YOUR TASK
One line in the listing below contains "Informativa legale (1337, 1419)". Repeat that line and each line after it exactly, ending with the last one.

RECORDS FOR PROCESSING
Segment Open

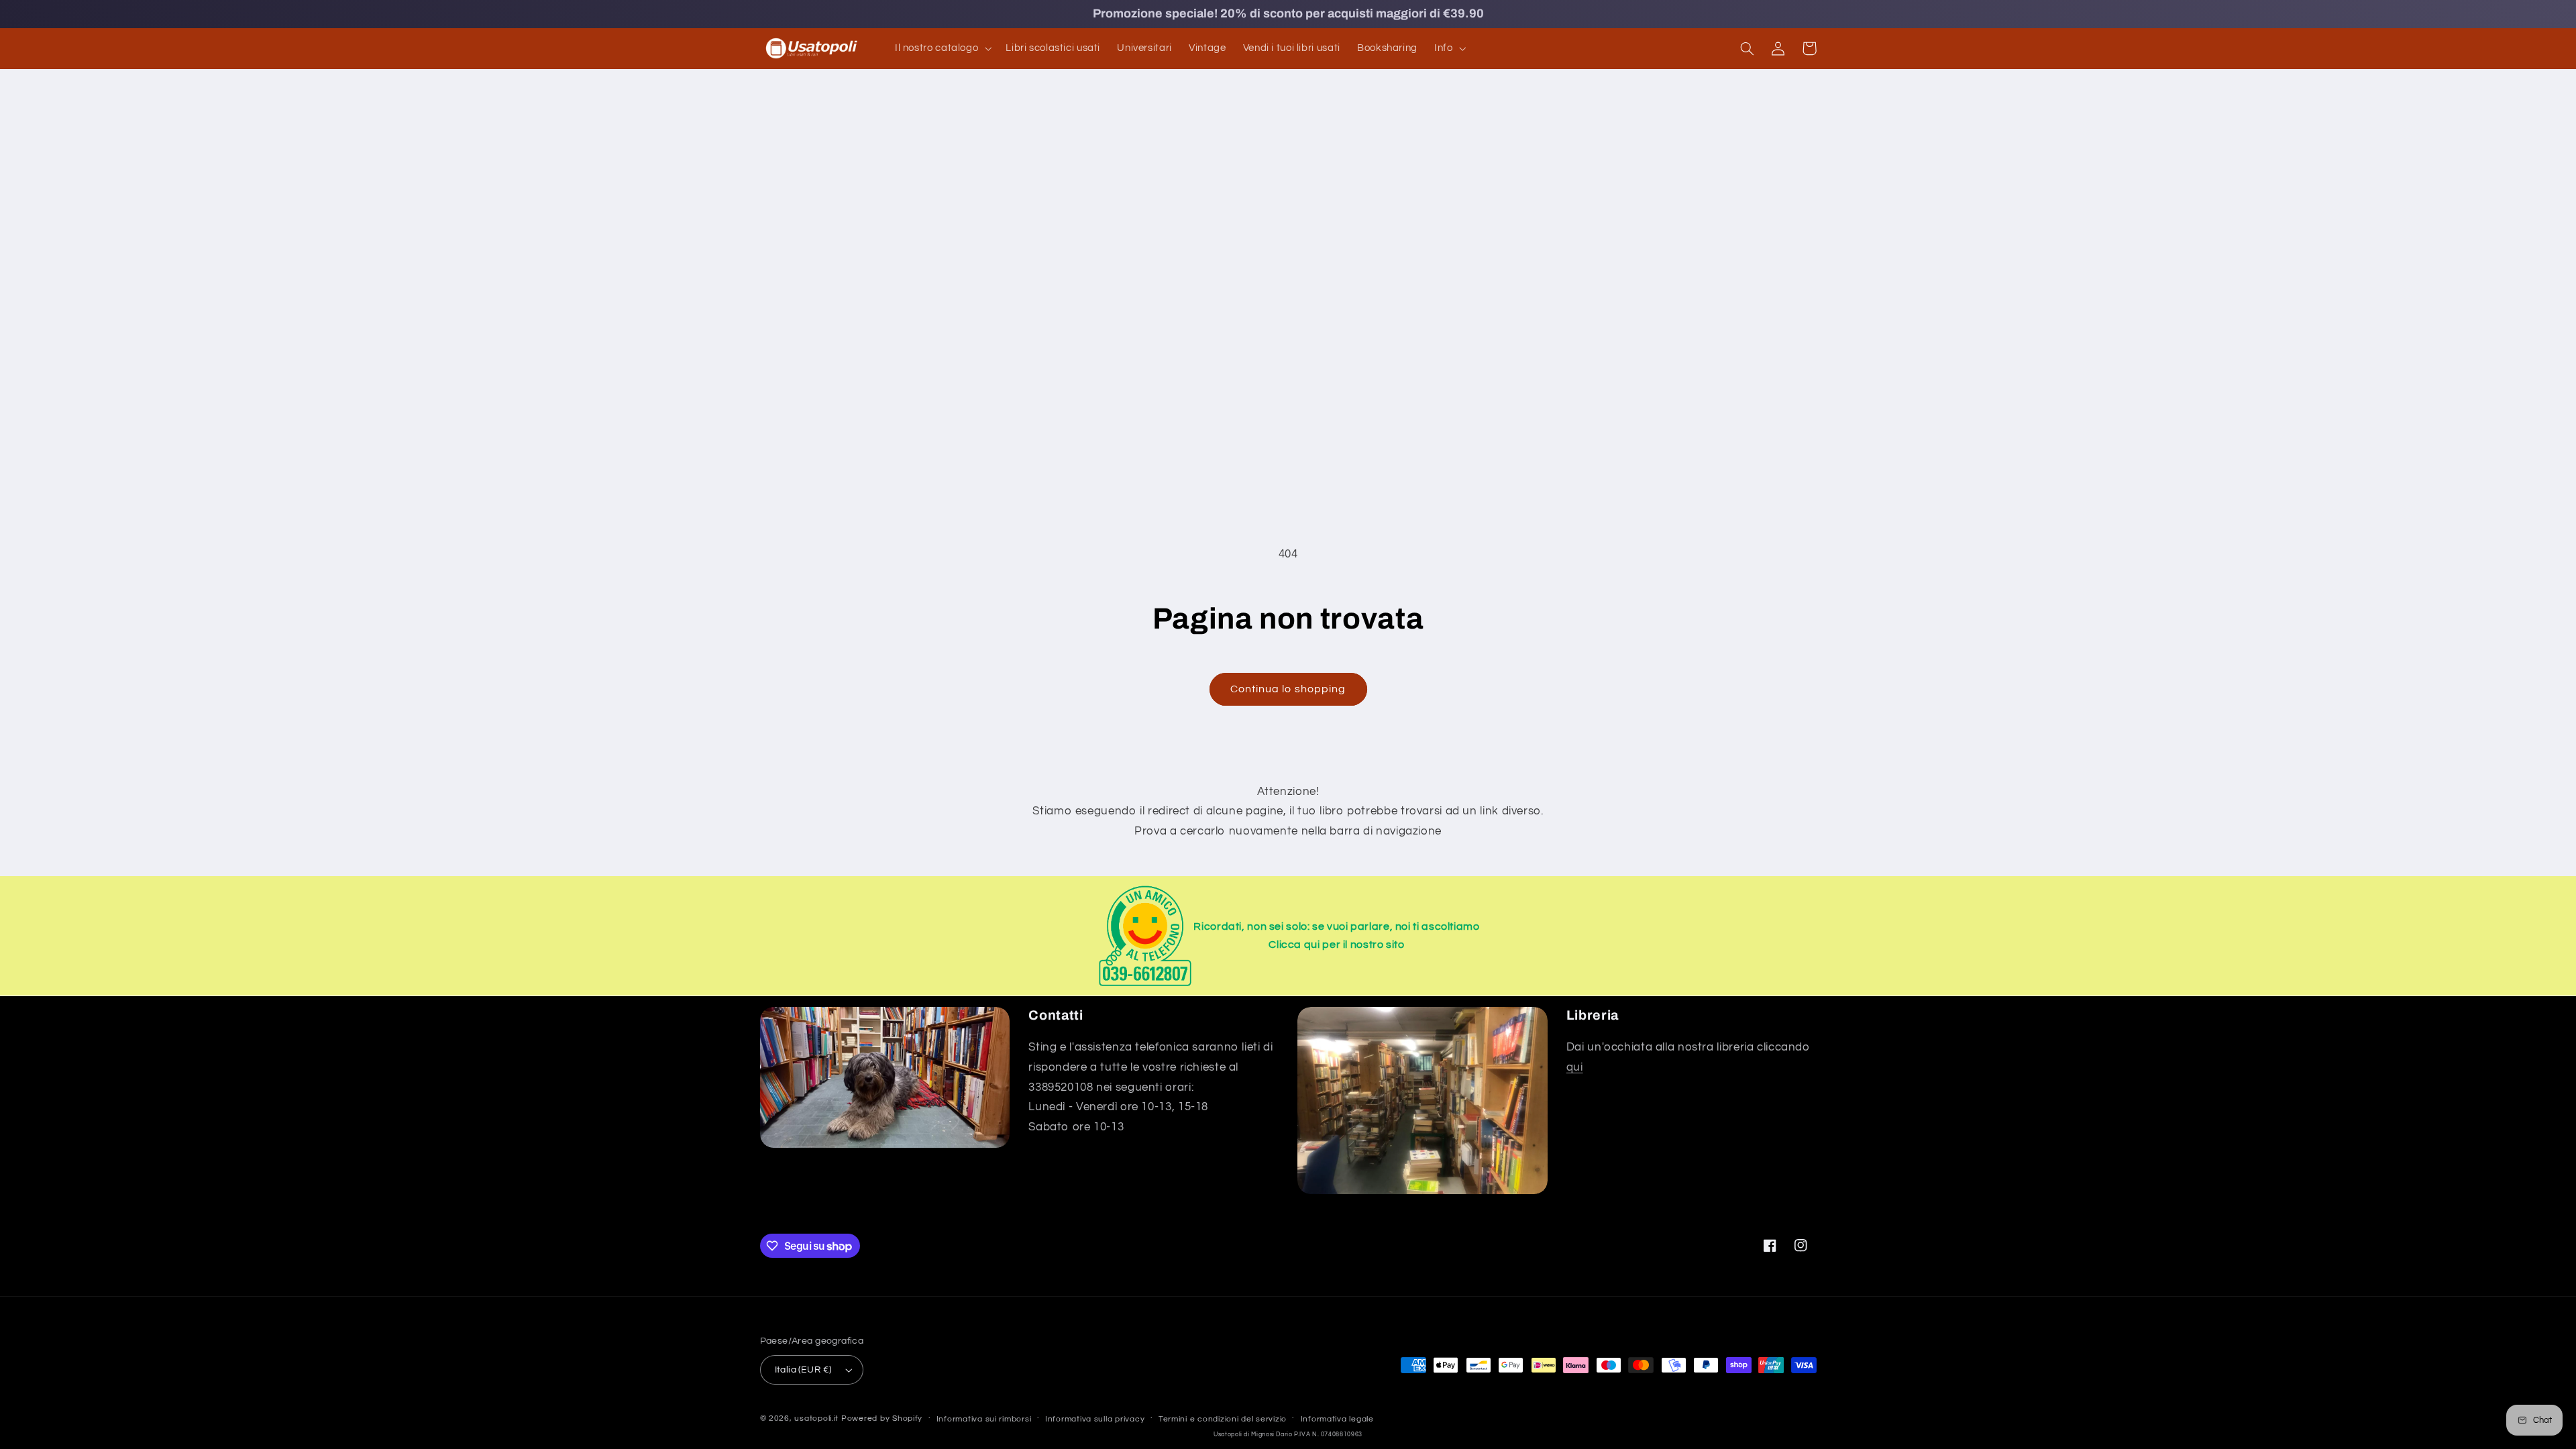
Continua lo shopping (1288, 689)
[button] (941, 48)
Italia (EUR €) (803, 1370)
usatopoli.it (816, 1418)
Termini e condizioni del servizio (1223, 1419)
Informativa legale (1337, 1419)
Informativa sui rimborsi (984, 1419)
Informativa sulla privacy (1094, 1419)
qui (1574, 1067)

Segment Closed

TASK RESPONSE
Informativa legale (1337, 1419)
Informativa sui rimborsi (984, 1419)
Informativa sulla privacy (1094, 1419)
qui (1574, 1067)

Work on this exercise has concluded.